By Matt Snyder
Let's not go crazy about the headline before realizing it's still a longshot that Cardinals superstar Albert Pujols signs elsewhere. Personally, I'd be shocked if he signed with anyone else. Most of the major markets are unable to come through with a huge bid. The Cubs might be able to, but we don't know if the new brain trust wants to take that path immediately (my guess is they don't). The Marlins are meeting with Pujols Friday, but could they afford him? It's doubtful they could come close to paying what St. Louis could. Can the allure of taking his talents to South Beach trump the loyalty, familiarity and dollars of St. Louis? Tough call, but only Pujols could answer that.
Still, let's just imagine a scenario where the Cardinals looked at the price tag internally and thought it best to outwardly appear as if they've done everything they could -- to appease the fans -- but still let Pujols walk via free agency. Obviously losing the best player in baseball would hurt the Cardinals, but I don't think it would be a death blow.

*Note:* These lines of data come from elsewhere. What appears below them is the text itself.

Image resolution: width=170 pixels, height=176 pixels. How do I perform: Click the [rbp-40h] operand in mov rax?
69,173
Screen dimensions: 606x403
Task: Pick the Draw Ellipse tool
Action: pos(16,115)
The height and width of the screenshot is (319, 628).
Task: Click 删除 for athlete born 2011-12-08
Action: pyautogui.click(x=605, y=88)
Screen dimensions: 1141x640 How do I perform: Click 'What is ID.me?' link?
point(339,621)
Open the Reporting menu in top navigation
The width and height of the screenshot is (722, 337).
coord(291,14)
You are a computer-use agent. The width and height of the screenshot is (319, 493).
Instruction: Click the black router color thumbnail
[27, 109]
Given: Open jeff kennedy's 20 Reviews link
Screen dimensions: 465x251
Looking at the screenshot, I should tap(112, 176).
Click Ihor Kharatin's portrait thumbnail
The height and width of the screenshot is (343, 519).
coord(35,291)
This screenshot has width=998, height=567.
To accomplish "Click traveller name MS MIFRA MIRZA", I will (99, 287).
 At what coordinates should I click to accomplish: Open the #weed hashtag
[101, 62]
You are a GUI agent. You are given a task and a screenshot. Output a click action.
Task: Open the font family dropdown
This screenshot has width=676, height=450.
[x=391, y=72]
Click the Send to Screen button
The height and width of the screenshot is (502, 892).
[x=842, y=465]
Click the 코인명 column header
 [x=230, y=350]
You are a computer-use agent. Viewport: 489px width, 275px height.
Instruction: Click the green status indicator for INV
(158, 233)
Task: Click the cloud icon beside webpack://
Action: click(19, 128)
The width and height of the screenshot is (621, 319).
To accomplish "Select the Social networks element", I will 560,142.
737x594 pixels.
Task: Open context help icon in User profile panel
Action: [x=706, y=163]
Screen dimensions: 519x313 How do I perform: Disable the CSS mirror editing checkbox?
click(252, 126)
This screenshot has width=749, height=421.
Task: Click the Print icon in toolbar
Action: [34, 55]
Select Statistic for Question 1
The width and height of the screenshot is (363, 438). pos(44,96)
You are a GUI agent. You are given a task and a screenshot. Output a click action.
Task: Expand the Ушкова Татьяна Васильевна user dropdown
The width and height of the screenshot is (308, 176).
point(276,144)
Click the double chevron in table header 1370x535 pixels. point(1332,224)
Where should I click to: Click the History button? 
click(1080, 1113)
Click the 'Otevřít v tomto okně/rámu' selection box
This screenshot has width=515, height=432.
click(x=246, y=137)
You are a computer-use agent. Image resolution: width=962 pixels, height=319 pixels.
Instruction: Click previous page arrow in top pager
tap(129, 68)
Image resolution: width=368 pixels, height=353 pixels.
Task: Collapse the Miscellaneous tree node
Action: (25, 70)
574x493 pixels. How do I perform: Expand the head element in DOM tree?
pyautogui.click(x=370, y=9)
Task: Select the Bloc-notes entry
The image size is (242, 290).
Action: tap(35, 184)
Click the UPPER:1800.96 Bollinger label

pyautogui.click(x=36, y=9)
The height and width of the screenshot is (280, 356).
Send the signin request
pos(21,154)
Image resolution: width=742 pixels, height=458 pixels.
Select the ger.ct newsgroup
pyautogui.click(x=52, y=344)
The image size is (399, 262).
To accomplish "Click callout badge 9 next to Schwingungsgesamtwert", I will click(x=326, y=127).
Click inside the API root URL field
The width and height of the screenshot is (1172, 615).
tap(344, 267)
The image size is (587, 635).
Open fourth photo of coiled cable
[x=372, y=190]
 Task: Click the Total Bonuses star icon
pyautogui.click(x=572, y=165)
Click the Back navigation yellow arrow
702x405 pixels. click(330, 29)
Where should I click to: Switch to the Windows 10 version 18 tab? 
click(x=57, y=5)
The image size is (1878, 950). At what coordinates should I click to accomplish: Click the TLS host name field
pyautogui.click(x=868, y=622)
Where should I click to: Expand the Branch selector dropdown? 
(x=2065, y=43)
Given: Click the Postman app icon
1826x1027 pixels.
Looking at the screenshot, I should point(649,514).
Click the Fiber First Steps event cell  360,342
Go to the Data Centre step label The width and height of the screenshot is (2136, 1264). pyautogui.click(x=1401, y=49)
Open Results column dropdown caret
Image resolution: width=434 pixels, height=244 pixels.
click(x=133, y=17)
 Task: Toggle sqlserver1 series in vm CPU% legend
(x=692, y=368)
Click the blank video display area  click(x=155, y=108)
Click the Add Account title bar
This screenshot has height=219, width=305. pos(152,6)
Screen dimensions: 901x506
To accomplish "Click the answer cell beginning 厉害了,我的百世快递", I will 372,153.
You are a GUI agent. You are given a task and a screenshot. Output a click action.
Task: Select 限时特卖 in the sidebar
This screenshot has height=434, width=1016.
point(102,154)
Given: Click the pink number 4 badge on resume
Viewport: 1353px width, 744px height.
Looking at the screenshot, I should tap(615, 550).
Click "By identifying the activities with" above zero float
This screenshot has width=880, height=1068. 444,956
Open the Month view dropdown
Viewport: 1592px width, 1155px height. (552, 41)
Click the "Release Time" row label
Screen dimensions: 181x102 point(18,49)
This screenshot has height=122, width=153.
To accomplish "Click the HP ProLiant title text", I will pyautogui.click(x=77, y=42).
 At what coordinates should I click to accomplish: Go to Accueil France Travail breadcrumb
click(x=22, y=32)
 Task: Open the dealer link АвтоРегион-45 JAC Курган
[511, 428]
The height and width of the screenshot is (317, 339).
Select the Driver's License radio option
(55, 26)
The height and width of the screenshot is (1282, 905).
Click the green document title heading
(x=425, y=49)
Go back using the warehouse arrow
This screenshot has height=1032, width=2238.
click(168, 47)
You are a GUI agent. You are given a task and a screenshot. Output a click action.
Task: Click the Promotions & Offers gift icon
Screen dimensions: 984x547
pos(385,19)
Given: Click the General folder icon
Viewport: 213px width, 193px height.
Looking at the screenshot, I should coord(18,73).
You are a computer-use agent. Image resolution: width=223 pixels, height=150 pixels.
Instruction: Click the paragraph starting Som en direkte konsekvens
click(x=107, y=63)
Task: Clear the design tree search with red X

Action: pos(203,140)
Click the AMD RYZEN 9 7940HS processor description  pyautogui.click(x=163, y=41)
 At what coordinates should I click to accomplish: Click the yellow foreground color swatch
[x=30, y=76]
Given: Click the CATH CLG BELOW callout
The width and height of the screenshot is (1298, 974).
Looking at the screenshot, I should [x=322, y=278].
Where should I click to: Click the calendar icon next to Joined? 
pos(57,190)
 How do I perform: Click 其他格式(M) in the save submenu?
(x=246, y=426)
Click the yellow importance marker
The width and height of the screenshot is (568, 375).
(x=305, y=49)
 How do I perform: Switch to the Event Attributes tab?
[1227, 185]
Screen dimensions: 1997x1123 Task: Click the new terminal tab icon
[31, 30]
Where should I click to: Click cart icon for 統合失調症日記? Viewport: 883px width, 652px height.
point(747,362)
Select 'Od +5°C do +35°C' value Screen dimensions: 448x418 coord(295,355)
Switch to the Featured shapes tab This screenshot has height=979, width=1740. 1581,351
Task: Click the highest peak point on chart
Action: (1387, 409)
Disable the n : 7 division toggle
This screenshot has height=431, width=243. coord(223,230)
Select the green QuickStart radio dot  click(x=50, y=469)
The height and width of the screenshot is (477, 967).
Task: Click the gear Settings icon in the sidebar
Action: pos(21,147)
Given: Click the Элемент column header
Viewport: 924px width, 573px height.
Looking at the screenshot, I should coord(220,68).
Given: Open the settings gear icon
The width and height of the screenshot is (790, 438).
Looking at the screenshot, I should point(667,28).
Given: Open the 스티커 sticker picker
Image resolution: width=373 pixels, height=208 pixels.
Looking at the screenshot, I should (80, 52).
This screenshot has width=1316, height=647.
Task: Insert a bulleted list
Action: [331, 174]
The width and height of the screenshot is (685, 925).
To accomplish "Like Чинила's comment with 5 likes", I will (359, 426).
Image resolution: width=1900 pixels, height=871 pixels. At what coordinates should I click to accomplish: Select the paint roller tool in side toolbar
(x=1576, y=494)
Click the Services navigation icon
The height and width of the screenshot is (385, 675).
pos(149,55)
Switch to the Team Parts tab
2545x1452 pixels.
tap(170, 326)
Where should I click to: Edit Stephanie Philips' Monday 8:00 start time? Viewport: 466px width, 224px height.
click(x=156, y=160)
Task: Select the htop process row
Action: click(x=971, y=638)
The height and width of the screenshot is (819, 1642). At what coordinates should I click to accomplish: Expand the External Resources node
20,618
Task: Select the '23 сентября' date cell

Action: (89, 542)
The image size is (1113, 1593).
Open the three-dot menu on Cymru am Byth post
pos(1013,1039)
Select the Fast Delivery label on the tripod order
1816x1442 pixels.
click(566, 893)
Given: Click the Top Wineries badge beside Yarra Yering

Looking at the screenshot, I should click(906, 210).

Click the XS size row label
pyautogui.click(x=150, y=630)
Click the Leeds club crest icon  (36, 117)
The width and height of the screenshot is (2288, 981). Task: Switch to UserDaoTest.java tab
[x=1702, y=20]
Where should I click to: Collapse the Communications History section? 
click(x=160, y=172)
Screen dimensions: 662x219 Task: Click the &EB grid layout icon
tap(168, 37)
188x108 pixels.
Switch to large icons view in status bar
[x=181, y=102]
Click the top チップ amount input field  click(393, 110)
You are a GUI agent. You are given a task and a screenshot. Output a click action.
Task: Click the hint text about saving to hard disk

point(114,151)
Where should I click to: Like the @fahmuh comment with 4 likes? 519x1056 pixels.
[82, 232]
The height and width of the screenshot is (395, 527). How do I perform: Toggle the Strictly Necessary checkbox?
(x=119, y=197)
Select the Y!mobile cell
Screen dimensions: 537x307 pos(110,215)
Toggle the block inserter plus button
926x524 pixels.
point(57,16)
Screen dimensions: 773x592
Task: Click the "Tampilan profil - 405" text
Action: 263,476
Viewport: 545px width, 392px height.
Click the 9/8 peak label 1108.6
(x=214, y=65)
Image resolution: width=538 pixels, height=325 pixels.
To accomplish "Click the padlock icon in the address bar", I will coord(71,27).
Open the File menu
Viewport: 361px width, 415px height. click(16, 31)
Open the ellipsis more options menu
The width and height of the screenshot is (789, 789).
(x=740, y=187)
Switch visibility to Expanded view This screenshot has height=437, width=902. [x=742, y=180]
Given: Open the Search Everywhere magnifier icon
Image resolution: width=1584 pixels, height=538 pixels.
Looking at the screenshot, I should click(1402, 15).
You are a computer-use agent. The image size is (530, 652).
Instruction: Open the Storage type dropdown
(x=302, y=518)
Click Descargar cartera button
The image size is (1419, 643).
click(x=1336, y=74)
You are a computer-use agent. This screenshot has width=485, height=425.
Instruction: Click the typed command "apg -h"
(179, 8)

Let's check out what could be done with the money available, should Pujols sign elsewhere.
First of all, Jose Reyes could be signed to play shortstop. The leadoff spot was a bigger problem for the Cardinals than the middle of the order in 2011 (since-retired manager Tony La Russa had to use Ryan Theriot at leadoff in Game 7 of the World Series). Throw money at Reyes and the problem is solved. Plus, with Theriot, Nick Punto, Skip Schumaker and Daniel Descalso, there's plenty of infield depth to play with when Reyes serves a few stints on the DL. Jimmy Rollins could be a fall-back option. Next, Mark Buehrle could be signed. Remember, he grew up a Cardinals fan and has expressed interest in pitching for St. Louis in the past.
That means the Cardinals best lineup would be something like this:
1. Jose Reyes (or Rollins), SS
2. Allen Craig, RF
3. Matt Holliday, LF
4. Lance Berkman, 1B
5. David Freese, 3B
6. Yadier Molina, C
7. Jon Jay, CF
8. Punto/Theriot/Schumaker/Descalso, 2B
The starting rotation now includes a fully recovered Adam Wainwright, so it looks like this:
1. Adam Wainwright
2. Chris Carpenter
3. Mark Buehrle
4. Jaime Garcia
5. Kyle Lohse
Jake Westbrook, Lance Lynn and top prospect Shelby Miller are available in case of injury. And the bullpen is largely the same as it was toward the end of last season, with Jason Motte now getting a full season as closer.
I tell you what, that's a pretty damn good team. Sure, there are questions, like how are Freese and Craig going to hit over the course of a 162-game season as regulars? In moving Berkman to first and starting Craig, the bench loses a valuable bat, too. Age has to be a concern with Berkman and Carpenter. And of course, how does everyone respond without La Russa? Overall, though, there isn't much to dislike about that hypothetical team.
Considering what Pujols' salary might do to the ballclub if he's making $25 million or more eight years from now -- he'll turn 32 in January -- maybe it wouldn't be so bad for St. Louis if he did leave. It's certainly worth considering (again, internally, as to not alienate Pujols himself or any of the fans). I'd at least talk about it, and I'm guessing the front office has done so as well.
To reiterate, I don't think Pujols is going anywhere, but we're smack-dab in the time of the year that hypotheticals are the most fun.